→ **EXTRACTED TEXT**:
>>>

In [1]:
import tensorflow as tf
print(tf.__version__)

1.15.0


In [0]:
# for tf 1.x
tf.enable_eager_execution()

In [0]:
import tensorflow_datasets as tfds

imdb, info = tfds.load("imdb_reviews", with_info=True, as_supervised=True)

In [0]:
# help(imdb)
# imdb.keys()

In [0]:
import numpy as np

train_data, test_data = imdb['train'], imdb['test']

training_sentences = []
training_labels = []

testing_sentences = []
testing_labels = []

for s, l in train_data:
  training_sentences.append(str(s.numpy()))
  training_labels.append(l.numpy())

for s, l in test_data:
  testing_sentences.append(str(s.numpy()))
  testing_labels.append(l.numpy())

training_labels_final = np.array(training_labels)
testing_labels_final = np.array(testing_labels)

In [0]:
from tensorflow.keras.preprocessing.text import Tokenizer
from tensorflow.keras.preprocessing.sequence import pad_sequences

In [0]:
vocab_size = 10000
oov_tok = '<OOV>'
max_len = 120
trunc_type = 'post'
embedding_dim = 16


tokenizer = Tokenizer(num_words=vocab_size, oov_token=oov_tok)

<<<

[Dataset records]
>>>

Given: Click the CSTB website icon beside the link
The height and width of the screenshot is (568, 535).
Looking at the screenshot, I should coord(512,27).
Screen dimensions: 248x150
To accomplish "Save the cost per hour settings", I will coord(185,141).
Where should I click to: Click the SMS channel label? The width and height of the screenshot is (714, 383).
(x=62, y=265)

<<<
>>>

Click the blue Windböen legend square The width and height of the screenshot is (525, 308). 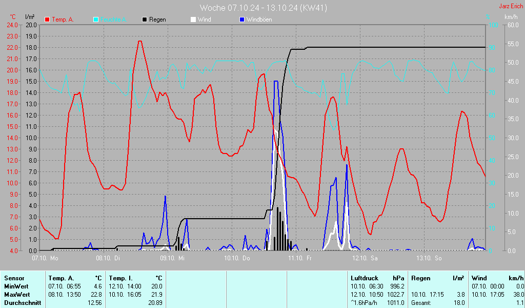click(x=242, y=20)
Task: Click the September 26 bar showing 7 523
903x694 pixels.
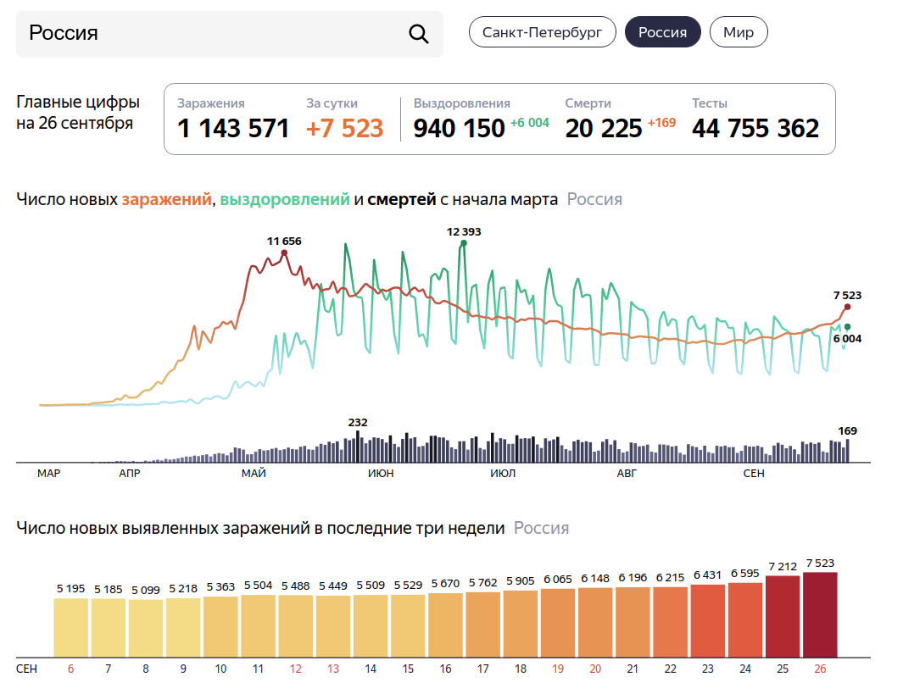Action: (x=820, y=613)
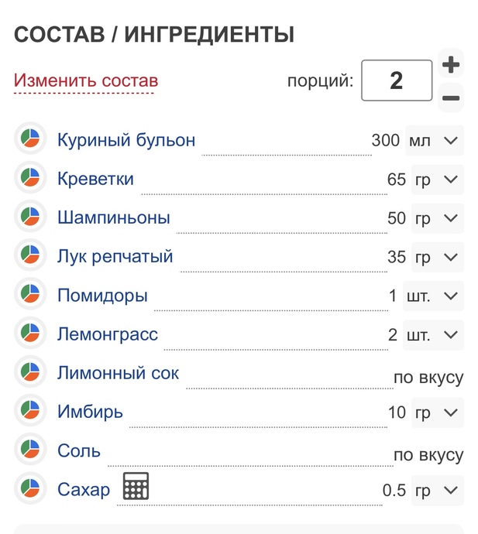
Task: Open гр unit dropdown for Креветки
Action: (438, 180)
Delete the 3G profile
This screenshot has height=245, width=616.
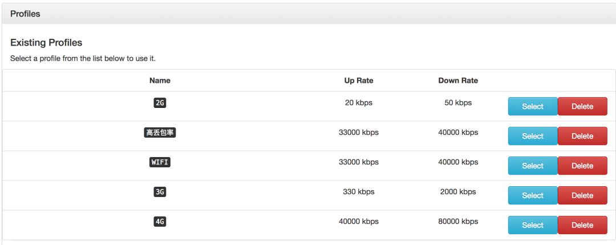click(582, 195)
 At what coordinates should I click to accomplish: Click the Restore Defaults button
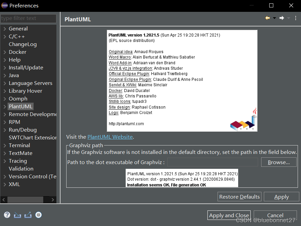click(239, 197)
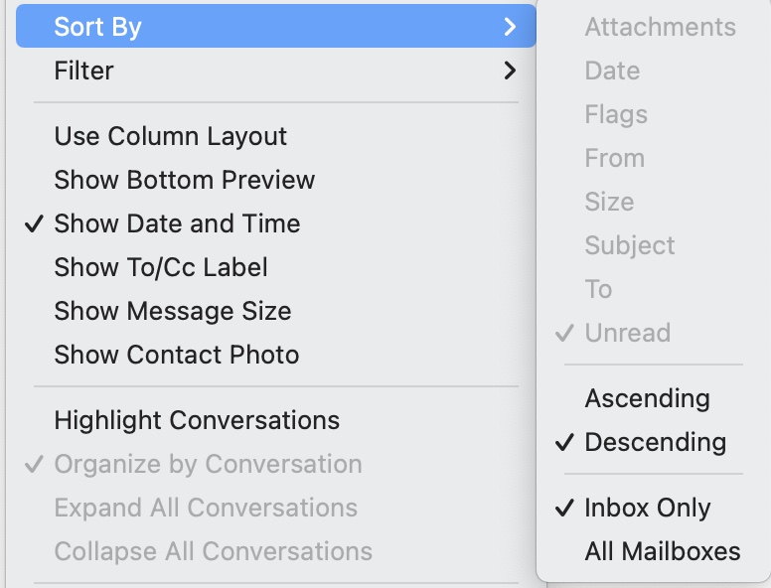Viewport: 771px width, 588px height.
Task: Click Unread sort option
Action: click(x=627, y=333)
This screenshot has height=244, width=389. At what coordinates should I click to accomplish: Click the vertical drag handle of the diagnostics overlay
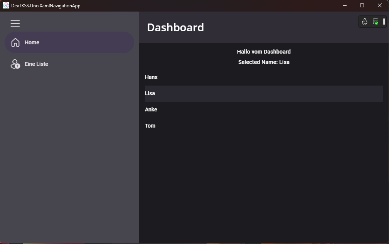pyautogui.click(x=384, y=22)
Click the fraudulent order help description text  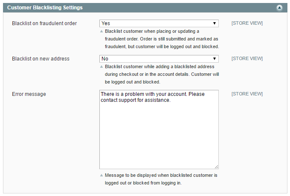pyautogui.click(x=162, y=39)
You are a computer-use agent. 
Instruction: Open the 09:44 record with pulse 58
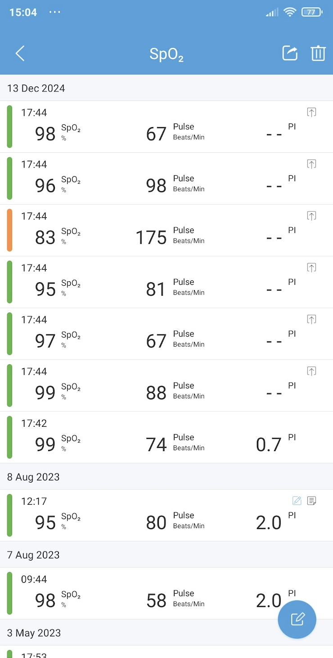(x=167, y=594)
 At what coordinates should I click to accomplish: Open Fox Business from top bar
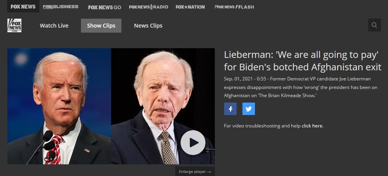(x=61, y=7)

<<<

Could you take the TensorFlow notebook on IMDB review sentiment further, picking up right after its last line?

tokenizer.fit_on_texts(training_sentences)
word_index = tokenizer.word_index
sequences = tokenizer.texts_to_sequences(training_sentences)
padded = pad_sequences(sequences, maxlen=max_len, truncating=trunc_type)

testing_sequences = tokenizer.texts_to_sequences(testing_sentences)
testing_padded = pad_sequences(testing_sequences, maxlen=max_len, truncating=trunc_type)

In [53]:
reverse_word_index = dict([(value,key) for (key,value) in word_index.items()])

def decode_review(text):
  return ' '.join([reverse_word_index.get(i, '?') for i in text])

print(testing_sentences[10])
print()
print(testing_padded[10])
print()
print(decode_review(testing_padded[10]))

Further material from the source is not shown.